Y-dieresis and y-dieresis do occur in the standard character sets of most
English-language Postscript and Truetype fonts.

Offhand, as an aside--I expect some of the other oddish characters
(AE-grave, etc.) are also used mostly in pronunciation guides as well.

A-dieresis-grave, etc. *may* be used in Vietnamese, but I'm not sure.

>The purpose of the following characters is also
>unclear to me:
>
>201B # SINGLE HIGH-REVERSED-9 QUOTATION MARK
>203C # DOUBLE EXCLAMATION MARK
>203E # OVERLINE
>
>All these are in WGL4 but (so far) not in SECS.

Double-exclamation sounds more like a "typesetting character"; so does
"high reversed-9 quot mark" (maybe this is equivalent to leftquot?)

>There are also some mysterious characters in the MES-2
>proposal which I have not found anywhere else:
>
>01B7 # LATIN CAPITAL LETTER EZH
>01C4 # LATIN CAPITAL LETTER DZ WITH CARON
>01C6 # LATIN SMALL LETTER DZ WITH CARON
>01C7 # LATIN CAPITAL LETTER LJ
>01C9 # LATIN SMALL LETTER LJ

EZH I'm not sure on, but it *may* be used in some Turkic languages; DZ and
its variants, and LJ and its variants, occur in some Slavic languages and
also possibly in some Turkic languages (mostly those spoken in countries
that split off from the old USSR and are going back to Romanised
chracters).

(In Cyrillic, separate letters *do* exist for each of these in regional
variants that were used before the USSR split up.  This is probably why
they carry over.)

LJ/lj is roughly equivalent to slash-l in Polish, BTW.

>01CA # LATIN CAPITAL LETTER NJ
>01CC # LATIN SMALL LETTER NJ

Used in some Slavic languages, and occasionally in various African
languages.  (In Slavic languages, indicates a palatalised-N (similar to
n-acute in some Slavic languages; the "j" essentially means the same as
the "soft mark" in Cyrillic); in the African languages where this is an
actual character, indicates exactly what it says--an "nj" sound (like "ng"
only one doesn't touch one's palate). :)

>01DE # LATIN CAPITAL LETTER A WITH DIAERESIS AND MACRON
>01DF # LATIN SMALL LETTER A WITH DIAERESIS AND MACRON

If memory serves, used in Vietnamese (in this case, the macron is a tone
character) and in some transcription schemes for Native American
languages.

>01E4 # LATIN CAPITAL LETTER G WITH STROKE
>01E5 # LATIN SMALL LETTER G WITH STROKE

I've only seen this offhand in *some* transcription schemes for Native
American languages [this indicates *roughly* the same as g-caron; see
below] but it may occur in Turkic languages that are converting to Roman
characters.

>01E6 # LATIN CAPITAL LETTER G WITH CARON
>01E7 # LATIN SMALL LETTER G WITH CARON

Commonly used in Turkish and some other Turkic languages to indicate a
"hard G" sound.  Also occurs, for the same sound, in some Native American
language transcription schemes.

>01E8 # LATIN CAPITAL LETTER K WITH CARON
>01E9 # LATIN SMALL LETTER K WITH CARON

Less common, but does occur in some Turkic languages; indicates a "hard K"

PROVIDED INFORMATION:
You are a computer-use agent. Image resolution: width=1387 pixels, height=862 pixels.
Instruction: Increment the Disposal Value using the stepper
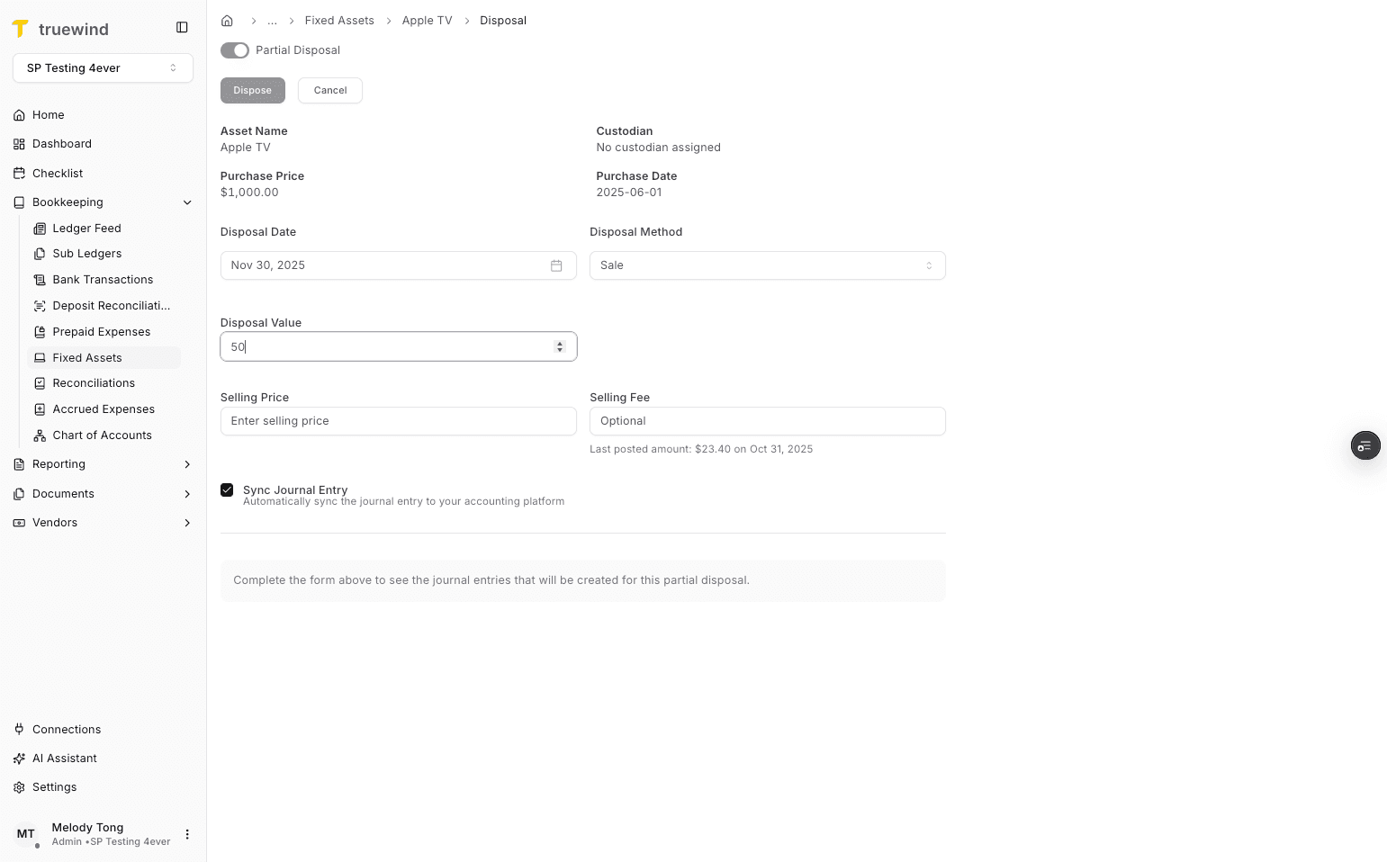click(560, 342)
* * *
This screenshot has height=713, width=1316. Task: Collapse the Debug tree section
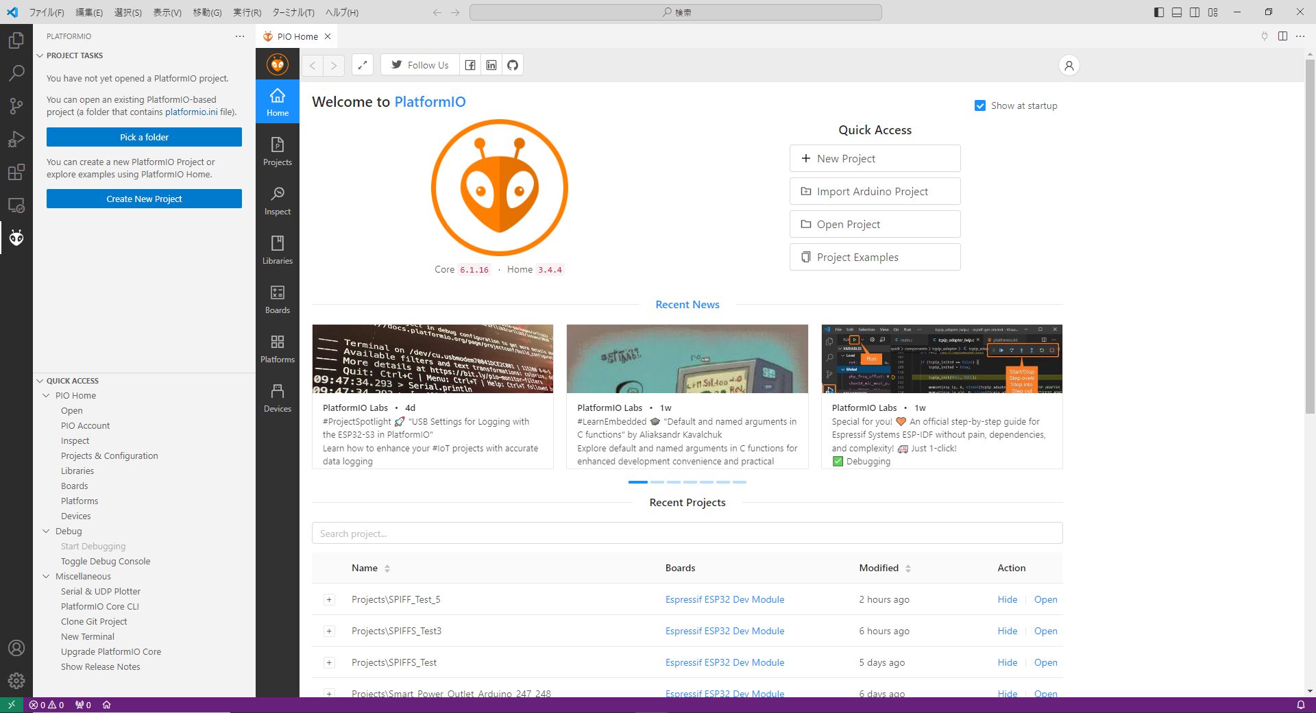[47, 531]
...
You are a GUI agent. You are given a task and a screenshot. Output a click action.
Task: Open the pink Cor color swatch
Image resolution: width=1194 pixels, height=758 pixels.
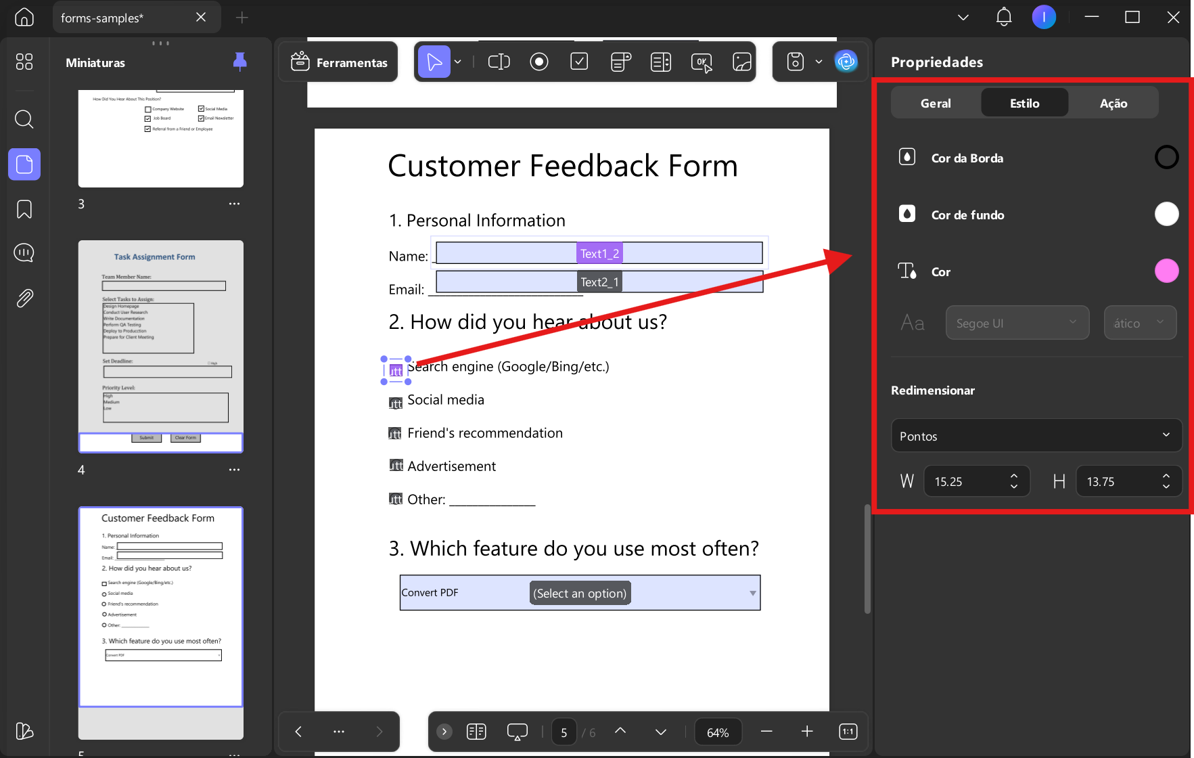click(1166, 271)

SHORT TASK:
Reproduce the character-set post verbatim, everything from "Y-dieresis and y-dieresis" down to "guides as well.". The items aren't needed for this.

SOLUTION TO THIS TASK:
Y-dieresis and y-dieresis do occur in the standard character sets of most
English-language Postscript and Truetype fonts.

Offhand, as an aside--I expect some of the other oddish characters
(AE-grave, etc.) are also used mostly in pronunciation guides as well.